Skip to main content Accessibility Feedback

Don't prematurely optimize for performance

I get a lot of questions around web performance, and specifically, around the relative performance between different approaches. That includes things like…

  • Should I use querySelector() or getElementById()?
  • Should I use a for...of loop or forEach()?
  • Should I attach events on individual elements or use event delegation?

Caring about web performance is great! More developers in our industry should.

But focusing on tiny optimizations like this too early in the process can derail you from actually writing working code.

👋 Pssst! This article is one of the bonus Q&A videos/articles from the new JavaScript Essentials workshop. Registration is open now (and closes in a few weeks, so don’t miss out).

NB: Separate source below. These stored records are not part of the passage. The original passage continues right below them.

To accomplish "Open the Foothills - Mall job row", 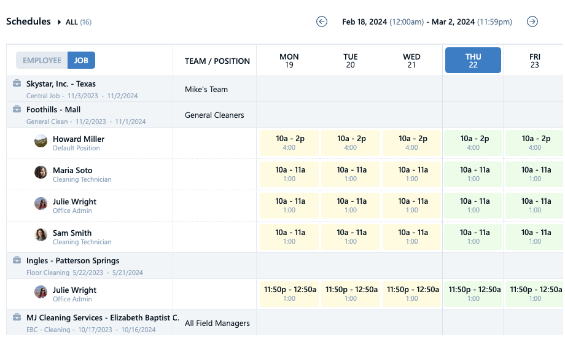I will pos(53,110).
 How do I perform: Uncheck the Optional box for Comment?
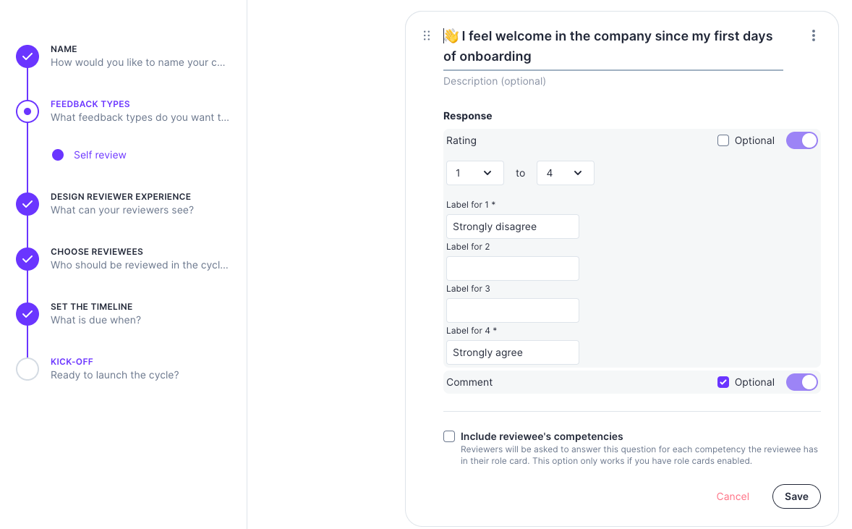(723, 382)
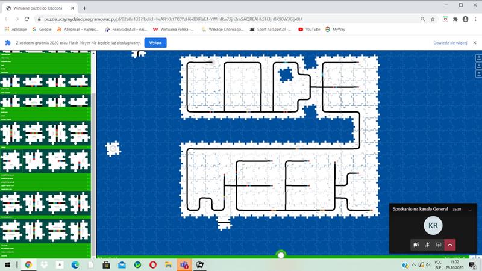This screenshot has width=482, height=271.
Task: Click the browser reload button
Action: [27, 19]
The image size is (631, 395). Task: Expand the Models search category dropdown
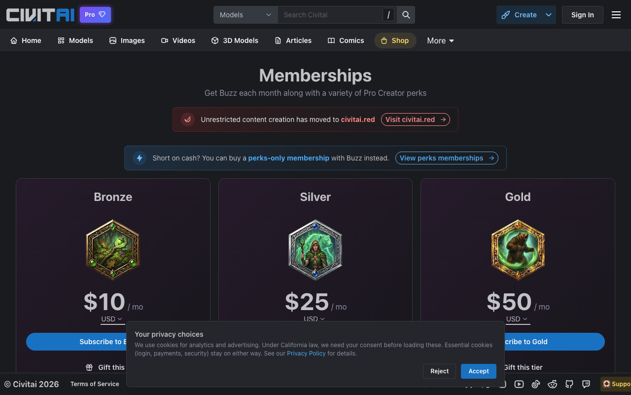245,15
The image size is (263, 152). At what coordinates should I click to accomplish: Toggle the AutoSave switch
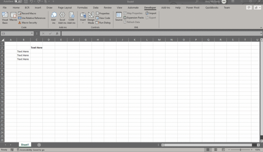pos(18,1)
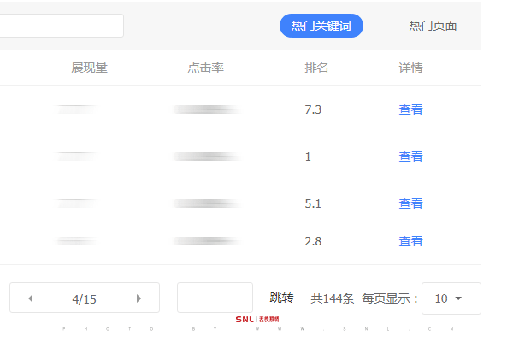The height and width of the screenshot is (342, 513).
Task: Go to the previous page with left arrow
Action: [x=31, y=298]
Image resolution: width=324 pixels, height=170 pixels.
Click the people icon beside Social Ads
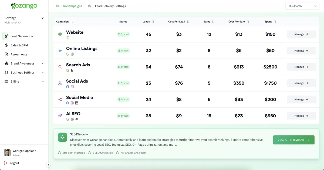pos(60,83)
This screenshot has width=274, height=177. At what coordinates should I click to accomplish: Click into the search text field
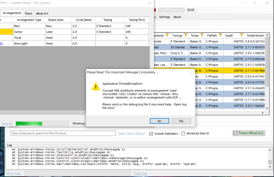(x=63, y=134)
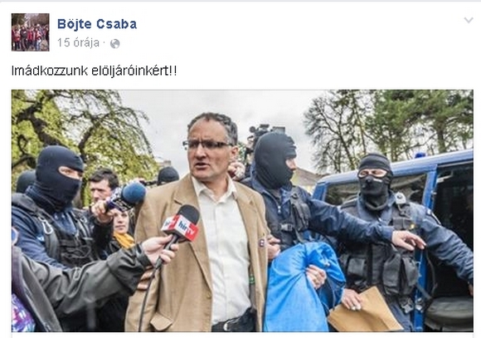Click the video camera behind the crowd

click(260, 130)
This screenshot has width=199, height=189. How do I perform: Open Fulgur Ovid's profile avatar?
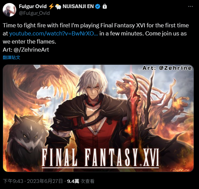click(9, 10)
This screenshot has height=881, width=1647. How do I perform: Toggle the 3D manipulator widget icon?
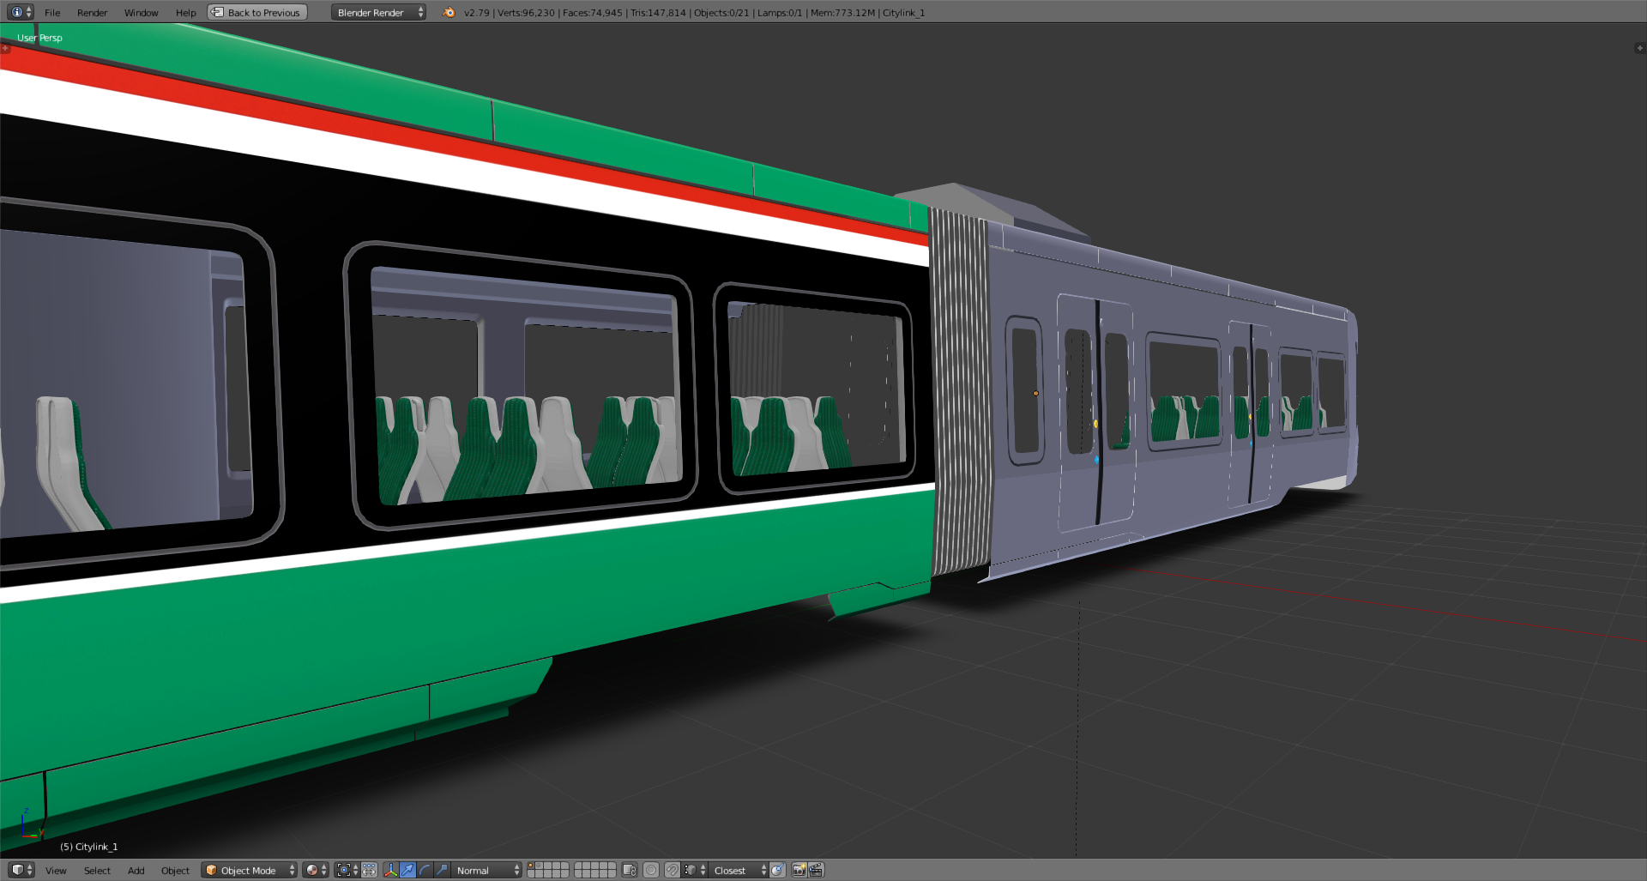[x=391, y=870]
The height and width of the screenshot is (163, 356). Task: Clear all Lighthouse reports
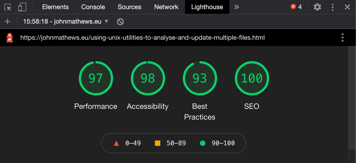click(x=120, y=21)
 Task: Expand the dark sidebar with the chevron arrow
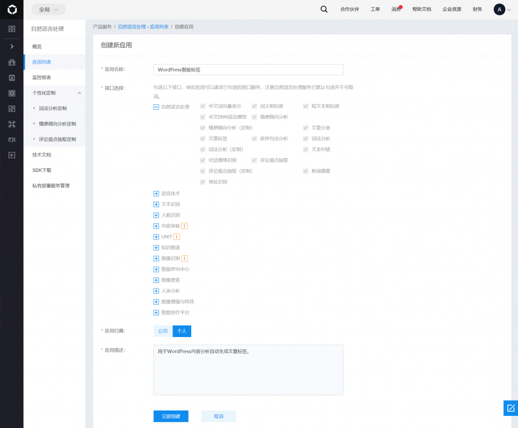pos(12,46)
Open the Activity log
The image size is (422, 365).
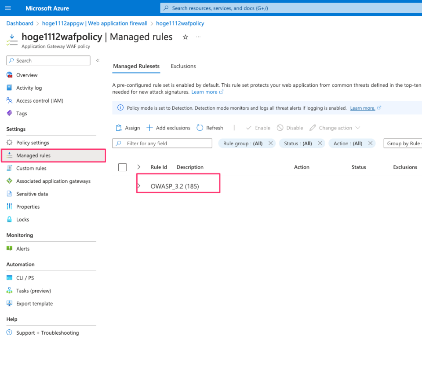tap(29, 88)
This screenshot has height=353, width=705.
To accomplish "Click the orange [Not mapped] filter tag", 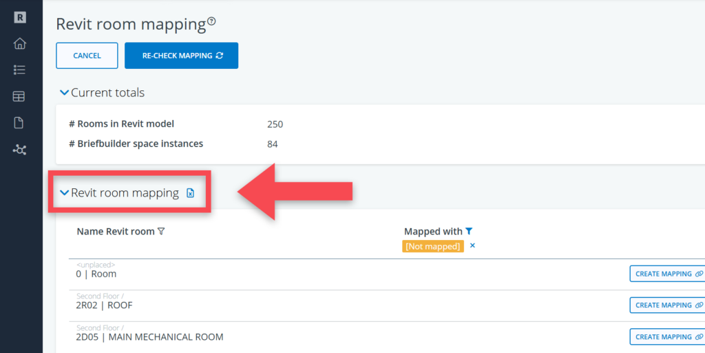I will tap(433, 246).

And unless you’re writing code that runs tens of thousands of operations a second, these small performance differences aren’t likely to make any perceivable difference on performance, anyways.

For example, getElementById() is more than twice as fast as the querySelector() method. But the querySelector() method can still run 7 million operations per second in the latest version of Chrome. That’s not slow, even if it’s slower than another method. Switching methods is unlikely to yield any meaningful performance gains unless you’re doing incredibly high volume operations.

So what kinds of things do matter for performance?

  1. Loading lots of JavaScript when just a little will do. JavaScript blocks rendering, so less is better.
  2. JavaScript that triggers lots of repaints and reflows. It’s typically better to inject a bunch of elements once than one element at a time in sequence.
  3. Memory allocation. The more data you store in memory (active variables, event listeners, and so on), the slower your site gets, especially on older devices.